You have shrunk yourself for men before, but he makes you feel so small when he says he loves to fuck you, he loves how you carry yourself, how you do your nails, how you have some meat on your bones, not like other skinny bitches, he says. He says you read Italian, or Middle Eastern, little chickpea, little poopoo, little bootyhead, he says you should probably leave tonight or I have to go early in the morning, and when his phone starts buzzing in five-minute intervals on your side table or his, you call the Uber, or put on pants to lock the door after. He says, Baby, get up now, I don’t have a key, like that’s something you would offer. He says, Your little gay friend does and what does he do for you, he doesn’t kiss you or make you cum or lick that good pussy.

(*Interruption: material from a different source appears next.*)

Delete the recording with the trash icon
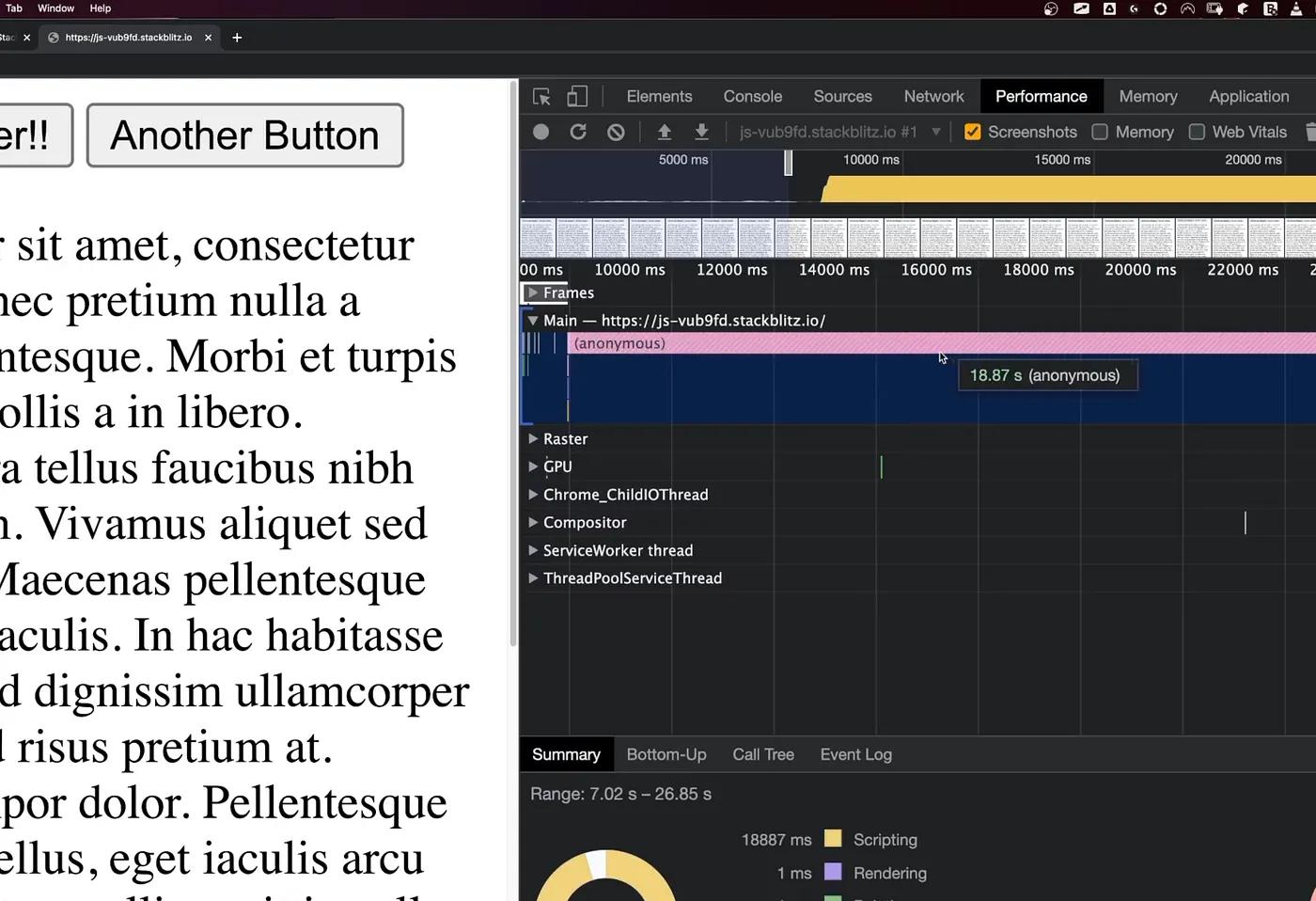Screen dimensions: 1316x901 point(1311,132)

Most nights you try to hold the black one, you put your face near his, you coo, you pet, you say, I love you, Coally. You say, Do you want to come live with me, and pretend to carry him out in your purse. There are pictures of her everywhere: the fridge, in frames on walls, photobooth strips cut in fours in dishes on shelves. He tells you to leave some things at his place, a few shirts, a few pants, comfy shoes. You leave a watch the one time you use his shower, his girlfriend’s soap. Time is both slow and escalating: his girlfriend calls four times one night, then texts, Just be real with me bitch, I am asking you woman to woman bitch, are you fucking him?

The last time you wake in his bed, your arms are sliced and bleeding. Your flesh torn at the shoulder, the inside of your right arm raised and blood red from the claws. You say, The cats got me, and he says that it was your fault. You held too close, too tight, Coal doesn’t like being smothered. You knew about the arrangement.